Symantec likes to point out how much bigger it is than competitors like McAfee, which at $1.6 billion in annual revenue is about a quarter of Symantec's size. But it also has come to recognize that bigness has its downsides, such as confusion that can stem from having too many products.
“The big change for us is that if you talked to me 6 or 9 months ago I'd have talked about literally over 100 products we have at Symantec from a security perspective, but going forward we'll just talk about four as we focus our investment,” says Francis deSouza, senior vice president of Symantec's Enterprise Security Group (smaller than Symantec's $2 billion consumer security group, but close to $2 billion, while the rest of Symantec's revenue comes from more storage/archiving/information management-related business).
Those four product areas: protection suites that include endpoint security; data loss prevention; compliance and policies; and systems management (Altiris products).
Symantec's deSouza says the company is simplifying its approach as customers face a more complex mix of threats, including viruses, botnets and insider threats, across a broader surface area that includes mobile devices and cloud environments. To emphasize how scary things are out there, he pointed out that Symantec issued more antivirus signatures last year than in its 17 previous years combined and that organized crime is behind 90% of data breaches now.
“The criminals are brazen,” deSouza said. “They're not hiding which countries the threats are coming from yet.”
Symantec has even identified a common anatomy of organized attacks, which largely take place via targeted emails/spam, poorly protected Web-facing infrastructure and poorly written Web-facing applications. The attackers break in, perform a discovery of networked assets, put a value on the data available and then take what they want.
“Most companies have no idea they're even under attack,” said deSouza, who joined the company in 2006 when it bought IMLogic, a company he founded and led.
One reason for this shortcoming is that companies have various security systems in place that don't necessarily talk to each other well enough to give security teams a big picture view of what's going on. Symantec will be pushing security information management technology to address this, deSouza said. New on this front is the ability to feed into a SIM system from a global intelligence network, he said.

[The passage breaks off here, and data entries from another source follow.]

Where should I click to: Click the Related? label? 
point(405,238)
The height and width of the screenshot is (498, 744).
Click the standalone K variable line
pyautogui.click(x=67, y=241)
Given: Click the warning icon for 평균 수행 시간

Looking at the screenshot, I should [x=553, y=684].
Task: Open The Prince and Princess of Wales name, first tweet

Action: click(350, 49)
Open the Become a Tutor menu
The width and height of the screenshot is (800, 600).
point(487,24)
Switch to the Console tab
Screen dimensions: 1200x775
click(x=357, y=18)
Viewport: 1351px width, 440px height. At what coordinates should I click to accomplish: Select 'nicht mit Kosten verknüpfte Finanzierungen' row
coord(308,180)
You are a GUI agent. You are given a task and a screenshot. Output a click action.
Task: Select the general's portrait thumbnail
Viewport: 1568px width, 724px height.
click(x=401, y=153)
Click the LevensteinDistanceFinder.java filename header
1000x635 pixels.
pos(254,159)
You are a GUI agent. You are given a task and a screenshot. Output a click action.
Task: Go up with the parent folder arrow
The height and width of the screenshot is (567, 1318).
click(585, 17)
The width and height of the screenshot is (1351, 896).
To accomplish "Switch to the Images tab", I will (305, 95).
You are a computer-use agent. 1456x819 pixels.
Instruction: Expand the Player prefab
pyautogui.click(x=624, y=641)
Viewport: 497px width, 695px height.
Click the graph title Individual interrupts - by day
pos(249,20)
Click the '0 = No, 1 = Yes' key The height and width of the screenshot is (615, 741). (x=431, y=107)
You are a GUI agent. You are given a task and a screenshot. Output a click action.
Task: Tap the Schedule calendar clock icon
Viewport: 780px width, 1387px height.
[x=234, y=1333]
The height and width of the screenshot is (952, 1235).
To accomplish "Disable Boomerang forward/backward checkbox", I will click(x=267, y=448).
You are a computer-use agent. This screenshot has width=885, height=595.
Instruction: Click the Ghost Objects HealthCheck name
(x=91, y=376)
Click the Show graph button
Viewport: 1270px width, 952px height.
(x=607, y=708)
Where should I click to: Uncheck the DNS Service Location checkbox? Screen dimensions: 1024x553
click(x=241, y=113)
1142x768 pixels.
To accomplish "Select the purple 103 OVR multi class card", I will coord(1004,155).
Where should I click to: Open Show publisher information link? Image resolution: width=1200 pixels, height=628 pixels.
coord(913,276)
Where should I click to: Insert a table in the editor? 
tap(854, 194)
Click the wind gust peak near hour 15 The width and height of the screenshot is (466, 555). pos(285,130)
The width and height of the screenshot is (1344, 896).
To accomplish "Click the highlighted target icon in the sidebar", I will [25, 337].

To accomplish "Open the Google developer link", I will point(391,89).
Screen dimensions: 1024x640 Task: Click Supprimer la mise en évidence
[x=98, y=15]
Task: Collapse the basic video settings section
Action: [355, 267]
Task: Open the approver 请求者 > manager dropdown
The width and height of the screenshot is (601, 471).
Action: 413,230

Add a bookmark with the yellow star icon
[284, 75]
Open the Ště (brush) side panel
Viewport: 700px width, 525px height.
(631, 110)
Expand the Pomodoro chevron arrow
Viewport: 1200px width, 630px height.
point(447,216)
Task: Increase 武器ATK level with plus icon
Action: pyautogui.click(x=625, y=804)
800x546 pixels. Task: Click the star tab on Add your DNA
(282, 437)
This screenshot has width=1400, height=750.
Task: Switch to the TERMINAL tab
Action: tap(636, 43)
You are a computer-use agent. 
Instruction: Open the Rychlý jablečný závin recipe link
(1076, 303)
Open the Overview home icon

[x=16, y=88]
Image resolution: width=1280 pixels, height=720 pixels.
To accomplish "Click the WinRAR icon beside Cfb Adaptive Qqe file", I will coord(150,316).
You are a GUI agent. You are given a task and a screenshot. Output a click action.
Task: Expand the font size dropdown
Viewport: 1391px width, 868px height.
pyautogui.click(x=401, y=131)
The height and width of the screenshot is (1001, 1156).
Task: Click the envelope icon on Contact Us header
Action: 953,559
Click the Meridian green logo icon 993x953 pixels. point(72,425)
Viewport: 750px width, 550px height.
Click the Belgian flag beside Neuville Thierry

While SIM offerings have been around for years now, deSouza says there is evidence that customers are buying into the technology in a big way and noted that its 2007 Vontu acquisition has exceeded expectations. He also pointed to the financial performance of ArcSight, a publicly-traded security management specialist that saw 34% year-over-year growth for its fiscal year ended in April.
DeSouza also singled out DLP as a growth opportunity. Though he once thought DLP might be relegated to a feature of other security products, he said it has emerged as its own entity. One reason for this is that the people who tend to deal with compliance and data leakage issues within companies tend to be separate from those handling antivirus and other more traditional security detail.
One area Symantec does not plan to attack is pure network security, even though rival McAfee does. With Cisco, Juniper and Check Point already controlling the market, deSouza says Symantec's prospects wouldn't be good. “Our corporate strategy is to be #1 in the categories we compete in,” he said, noting that Symantec has chosen to limit its participation in this market segment to partnering with HP, Microsoft and others.